Michael Joseph Hoeppner (born June 1, 1949) is an American prelate of the Catholic Church who served as the bishop of the Diocese of Crookston in Minnesota from November 30, 2007, to April 13, 2021.

After a Vatican investigation concluded that Hoeppner mishandled an allegation of sexual abuse by a priest, Pope Francis requested and received Hoeppner's resignation as bishop.

Biography

Early life 
Hoeppner was born on June 1, 1949, in Winona, Minnesota.  He  undertook his theological studies at the Pontifical North American College in Rome.

Hoeppner was ordained to the priesthood for the Diocese of Winona on June 29, 1975, by Pope Paul VI at St. Peter's Basilica in Rome.

Hoeppner received a Licentiate of Canon Law from Saint Paul University in Ottawa, Ontario. In addition to assignments within the Catholic school system, Hoeppner served as diocesan director of vocations.

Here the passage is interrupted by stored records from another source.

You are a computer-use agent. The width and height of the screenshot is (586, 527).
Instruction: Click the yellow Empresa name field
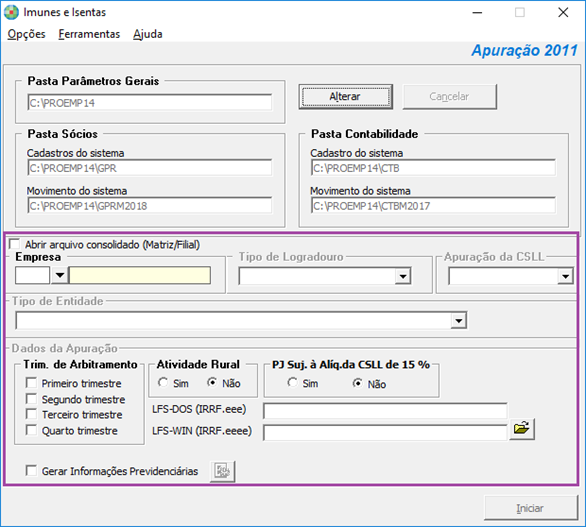pos(140,275)
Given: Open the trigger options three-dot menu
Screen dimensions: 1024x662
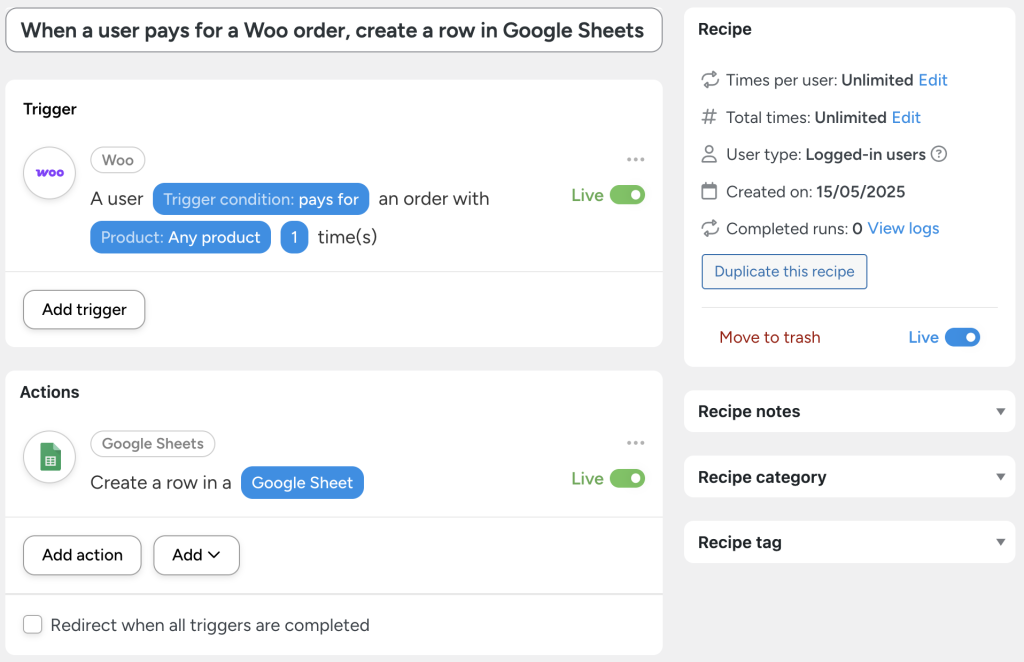Looking at the screenshot, I should [636, 158].
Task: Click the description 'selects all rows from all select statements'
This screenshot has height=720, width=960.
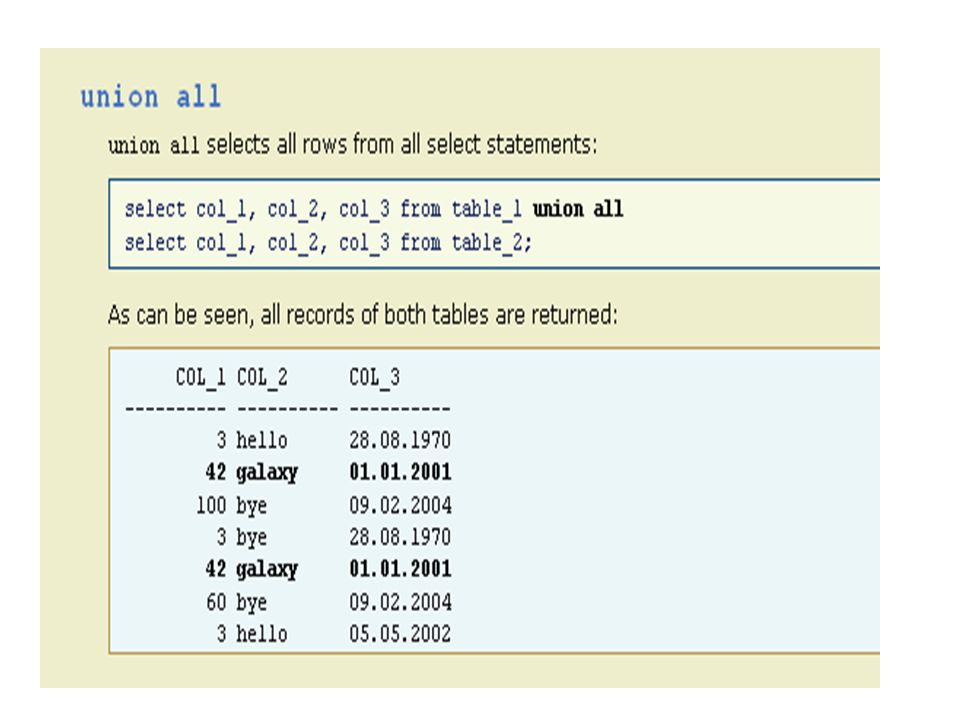Action: [401, 145]
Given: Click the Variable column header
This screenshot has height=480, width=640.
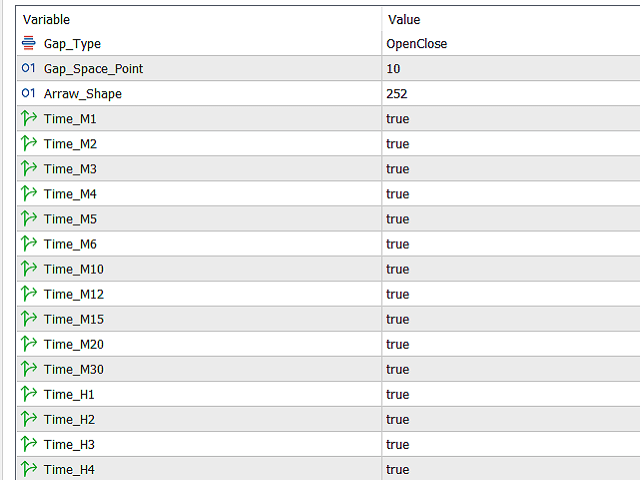Looking at the screenshot, I should pyautogui.click(x=47, y=19).
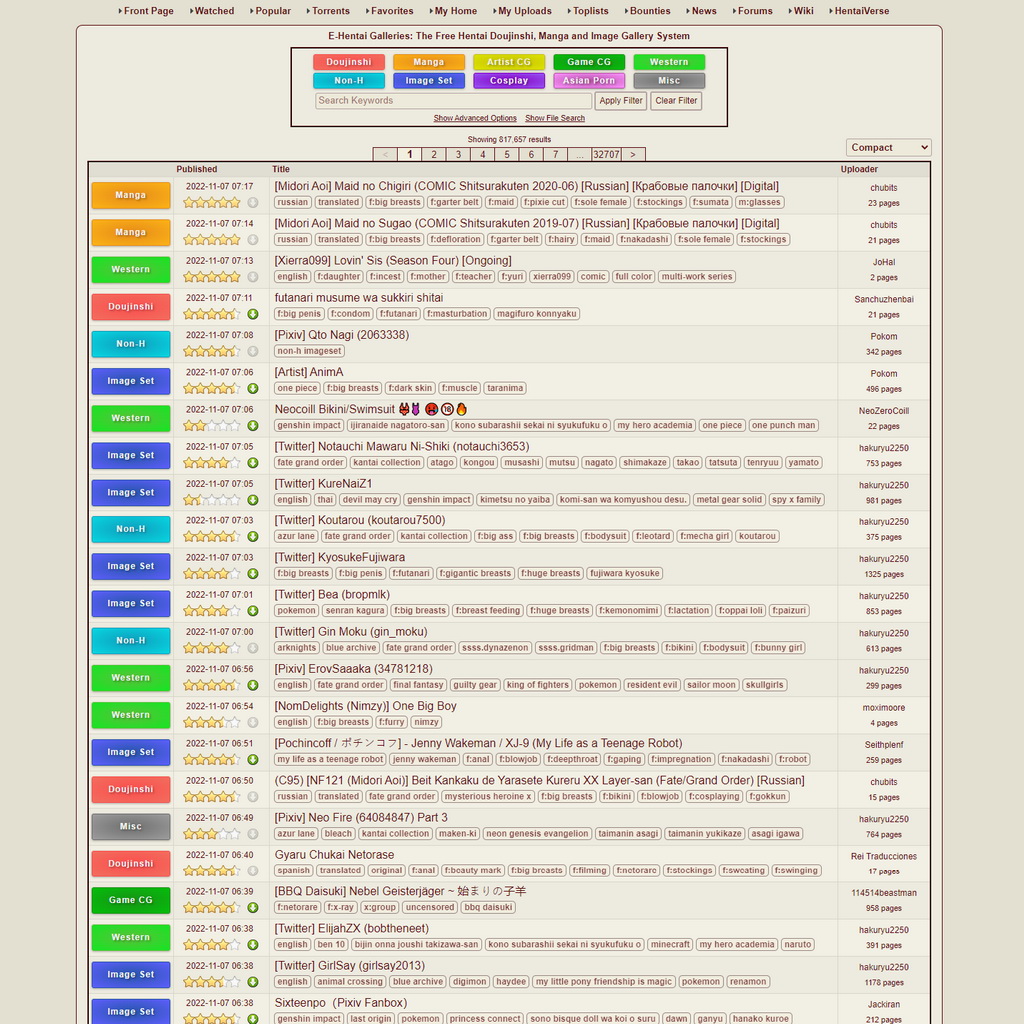Image resolution: width=1024 pixels, height=1024 pixels.
Task: Click torrent download icon for Nebel Geisterjäger
Action: [253, 908]
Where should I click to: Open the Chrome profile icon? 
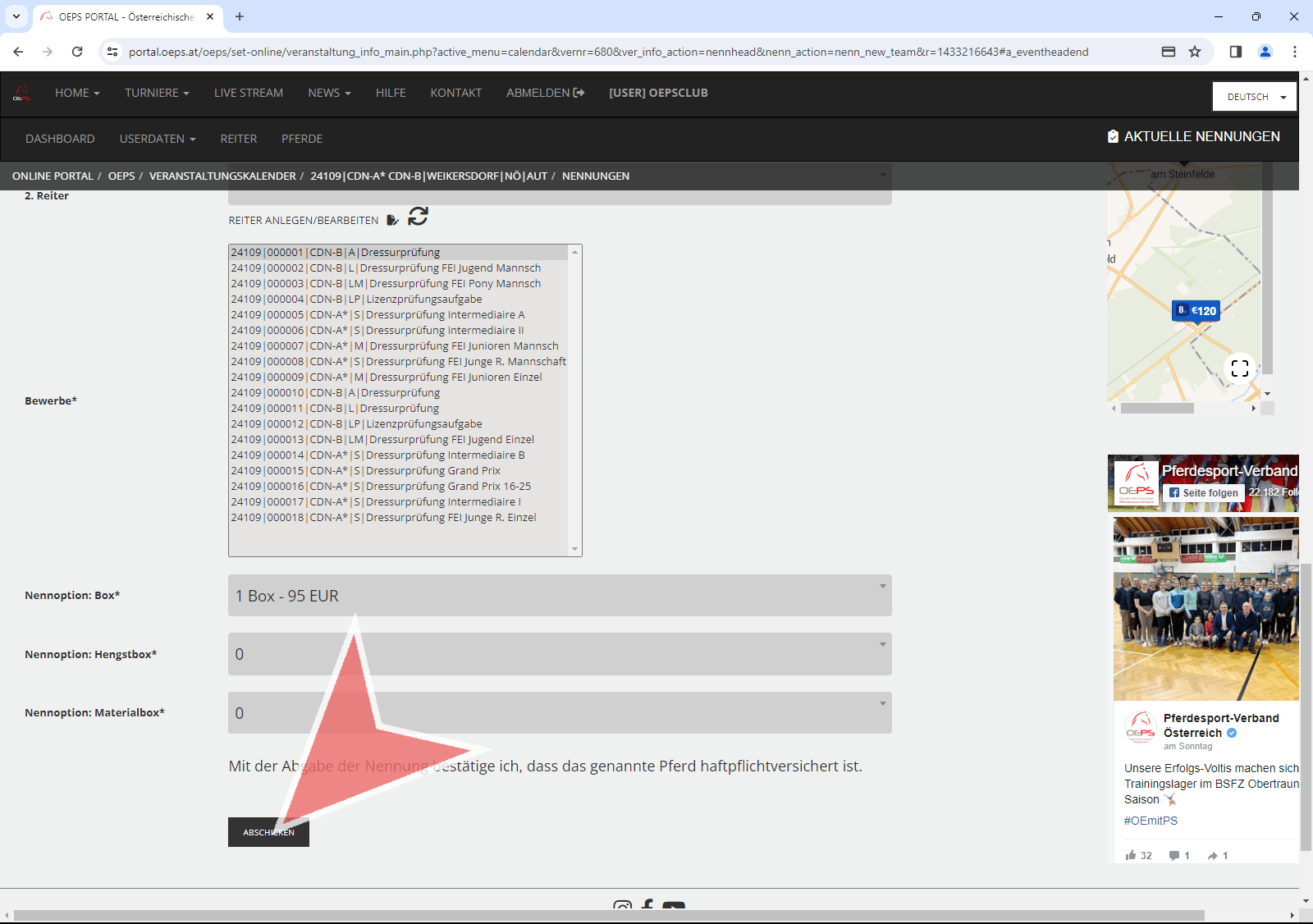(1265, 52)
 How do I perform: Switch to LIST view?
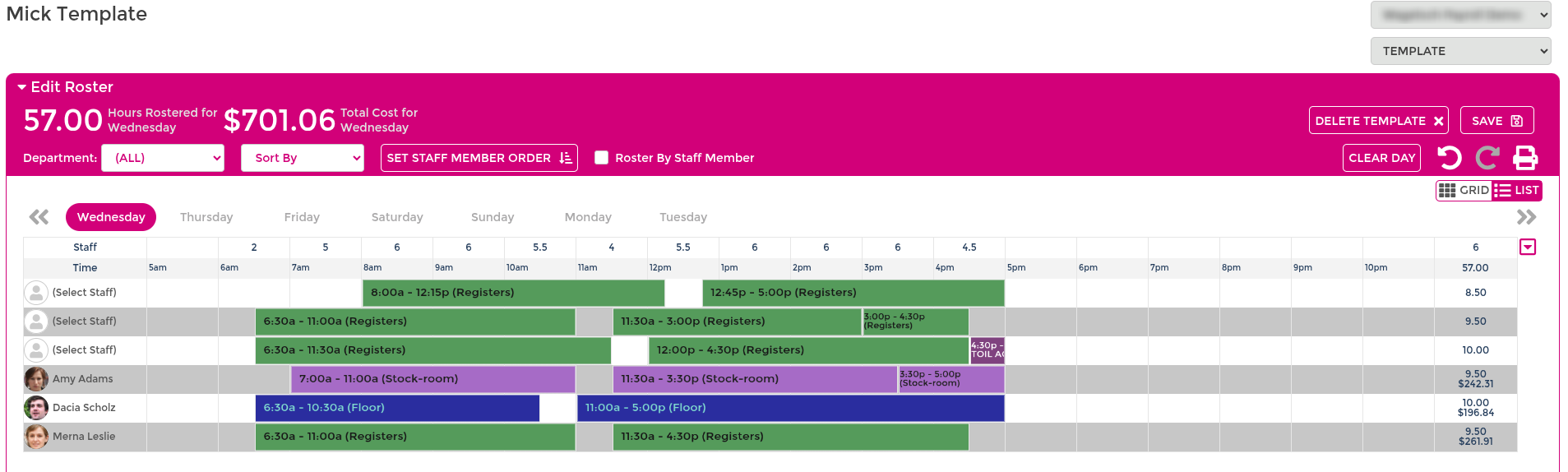1516,190
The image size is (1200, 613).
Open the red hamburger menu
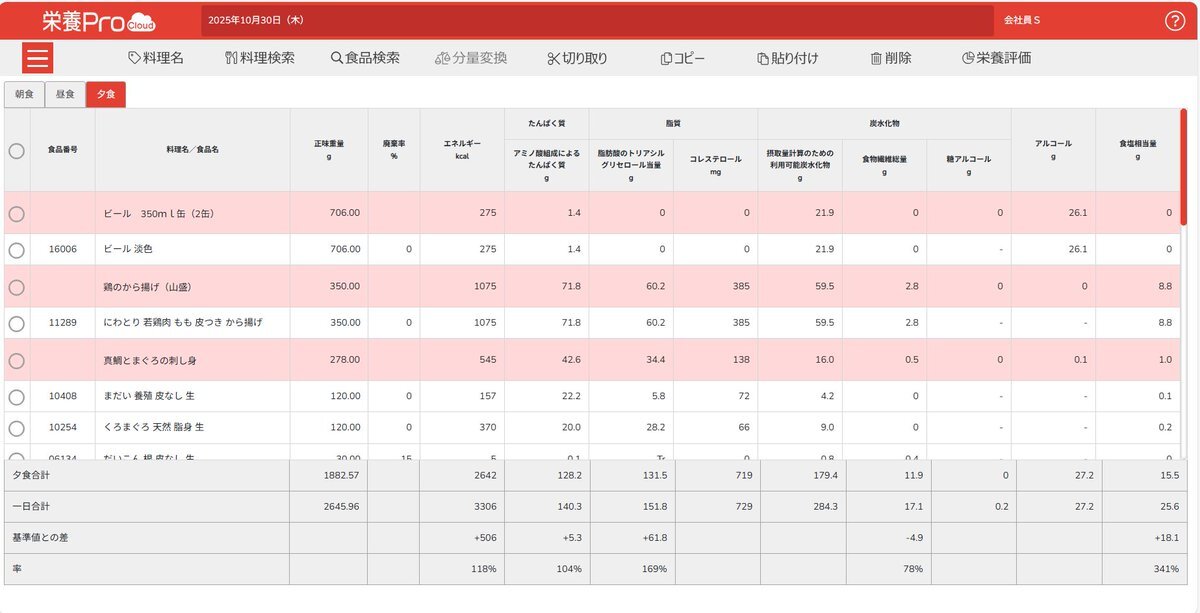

He served as Winona's judicial vicar from 1988 to 1997 and was later appointed vicar general by Bishop John Vlazny.

Following Bishop Vlazny's transfer to the Archdiocese of Portland in Oregon, Hoeppner was elected as diocesan administrator to oversee the diocese until the installation of Bishop Bernard Harrington.  Harrington then appointed Hoeppner as his vicar general.

Bishop of Crookston
Hoeppner was appointed bishop of the Diocese of Crookston by Pope Benedict XVI on September 28, 2007. Hoeppner was consecrated by Archbishop Harry Flynn on November 30, 2007.

In May 2017, Hoeppner became the first American bishop to be sued personally for coercion. The lawsuit was filed by Ronald Vasek, a former diaconate candidate in the diocese.  Vasek alleged that Monsignor Roger Grundhaus sexually abused him when he was a teenager during a trip to Ohio in 1971.  Vasek made his allegations known to the diocese in 2011.  In October 2015, Vasek signed a letter recanting his accusations against Grundhaus.  Vasek claims that Hoeppner threatened retaliation against Vasek's son, a priest in the diocese, if he failed to sign it. Vasek said that Hoeppner's actions were like "being abused all over again."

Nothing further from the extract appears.